▶ TEXTAUSZUG
Skandale in Frankreich und Österreich

Private Equity Fonds sind hierzulande nicht aktiv, internationale Pflegekonzerne aber doch. Senecura, größter gewerblicher Heimbetreiber in Österreich, gehört zur französischen Orpea-Gruppe, dem dominanten Player am europäischen Markt. Letztere wurde im Vorjahr von einem Skandal erschüttert: Laut einer aufsehenerregenden Recherche des Journalisten Victor Castanet soll in einem französischen Heim an allen Ecken und Enden gespart worden sein. Der Generaldirektor musste gehen, der Aktienkurs des Konzerns stürzte ab.

Reaktion von Senecura damals: Wie alle Ländergesellschaften arbeite man in Österreich völlig autonom – und halte sich strikt an die hiesigen Vorschriften. Von einschlägigen Vorwürfen blieb aber auch dieser Anbieter nicht verschont, so fand die Volksanwaltschaft in einem Salzburger Heim unterernährte und wundgelegene Bewohner. Senecura entschuldigte sich und erklärte die Missstände mit dem in der Corona-Krise niedrigen Personalstand.

▶ ZU ERLEDIGEN
Schreiben Sie aus dem Textauszug über die Pflegeheim-Skandale alles von „Private Equity Fonds“ bis hinunter zu „Konzerns stürzte ab.“ wortgetreu ab.

▶ DATENSÄTZE
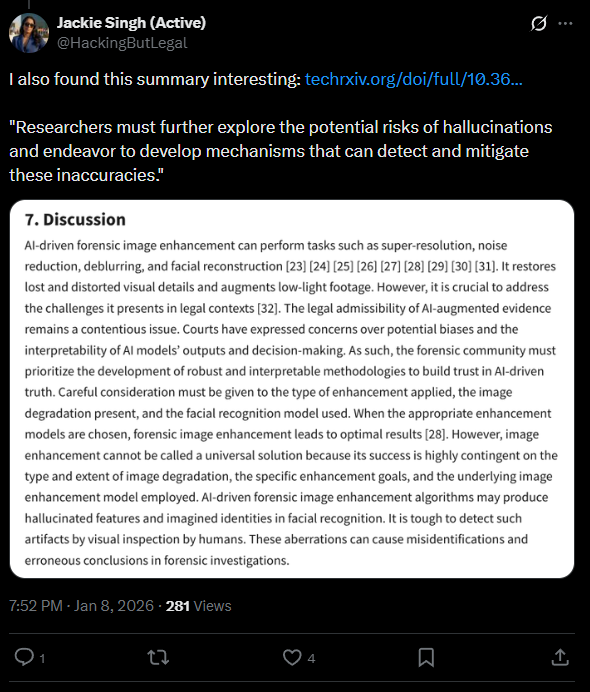Click the Grok slashed-circle icon
This screenshot has width=590, height=692.
point(538,23)
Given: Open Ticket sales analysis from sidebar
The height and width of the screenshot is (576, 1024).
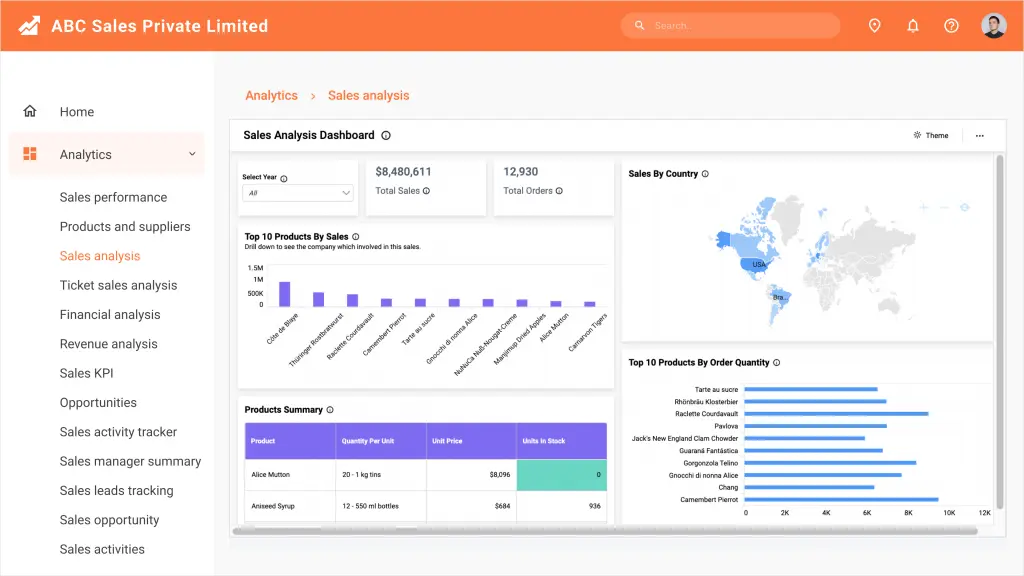Looking at the screenshot, I should point(118,285).
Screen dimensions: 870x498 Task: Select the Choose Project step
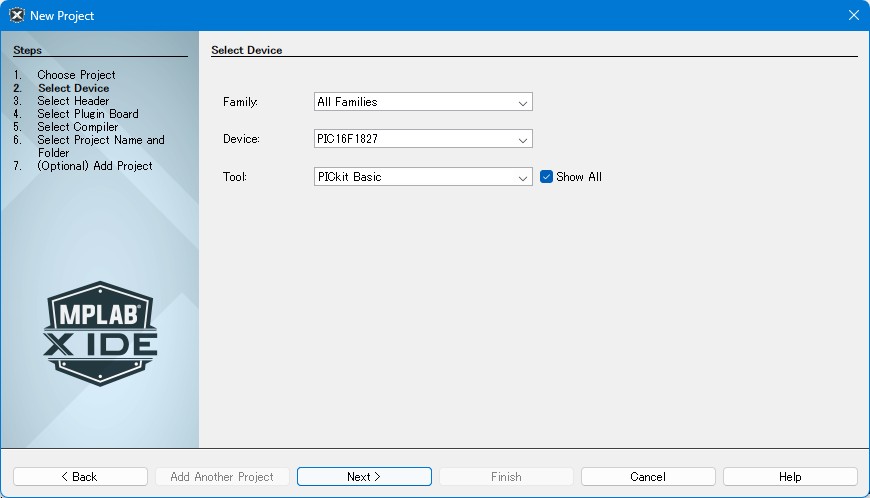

▶ LÖSUNG
Private Equity Fonds sind hierzulande nicht aktiv, internationale Pflegekonzerne aber doch. Senecura, größter gewerblicher Heimbetreiber in Österreich, gehört zur französischen Orpea-Gruppe, dem dominanten Player am europäischen Markt. Letztere wurde im Vorjahr von einem Skandal erschüttert: Laut einer aufsehenerregenden Recherche des Journalisten Victor Castanet soll in einem französischen Heim an allen Ecken und Enden gespart worden sein. Der Generaldirektor musste gehen, der Aktienkurs des Konzerns stürzte ab.